Race, gender, age, smoking status, and presence of glaucoma or diabetes mellitus prior to injury were all determined to have no significant effect on the rate of postoperative complications after multivariable adjustment.
Discussion
The patients presenting to our trauma center with facial fractures were middle aged (mean =35 years), male (82.1%), and ethnically diverse with 51.6% white, 22.8% black, and 21.7% Hispanic (
Table 1). There were no gender or ethnicity-based disparities observed in the rate of postoperative complications in this population (
Table 2).
Consistent with the previous literature, the transconjunctival approach was associated with an increased number of reports of entropion and enopthalmos, though not statistically significant. While we did have 5.4% rate of proptosis, this was primarily transient and did not require surgical correction. There were no cases of late proptosis. Similarly, patients treated with a transconjunctival approach exhibited a slightly higher rate of surgical site infections and brow ptosis, also not statistically significant. All other specific complications occurred at roughly equivalent rates. Multivariable analysis determined that in addition to both surgical approaches having a roughly equal rate of overall complications, there was no increased risk of postoperative surgical complications in patients with medical comorbidities that would affect wound healing and vascularity, such as glaucoma, diabetes, or tobacco use.
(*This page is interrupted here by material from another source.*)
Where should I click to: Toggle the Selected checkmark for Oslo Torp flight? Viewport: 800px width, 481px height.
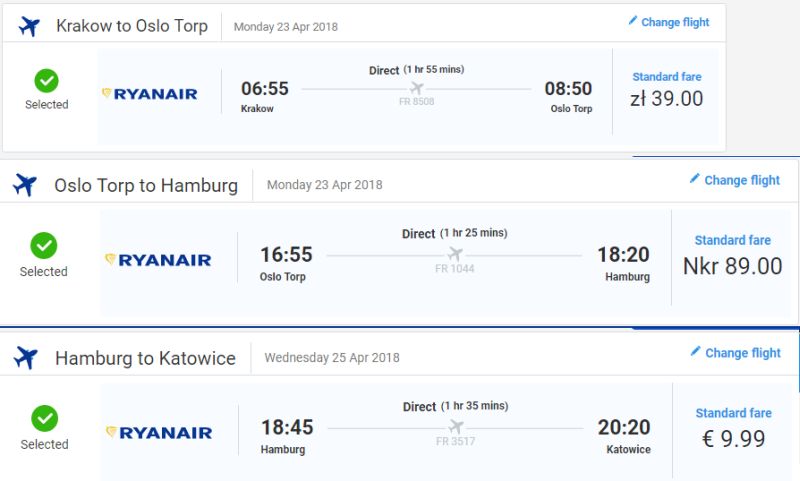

This study is limited by the data available to retrospective chart review. Inconsistency in surgical dictation and provider documentation resulted in a number of patients being excluded from the study, as the operative approach utilized during their procedure was unclear. The smaller sample size in this review was insufficient to reveal major differences in complication rates, as each complication occurred in less than 15 of the patients studied. Future analysis should seek to incorporate large sets of pooled data, such as that found in administrative databases, to address this issue on a sufficiently broad scale. Unfortunately, while surgical procedure types are included in these databases, difference in surgical technique and approach is often not captured outside of individual progress notes. Since these databases do not include this detailed information, a prospective, randomized study will likely be necessary to fully address this question.
Conclusions
Based on this institutional series, there is no significant outcome difference in postoperative complications (entropion, ectropion, enopthalmos, lagopthalmos, proptosis, keratoconjunctivitis sicca, corneal injury, diplopia, ptosis, decreased visual acuity, limited extraocular motility, and surgical site infection) between subciliary and transconjunctival access for the repair of orbital floor fractures. Both methods are equally safe and efficacious, and choice should be individualized based on each surgeon’s individual experience and the presentation of the injury.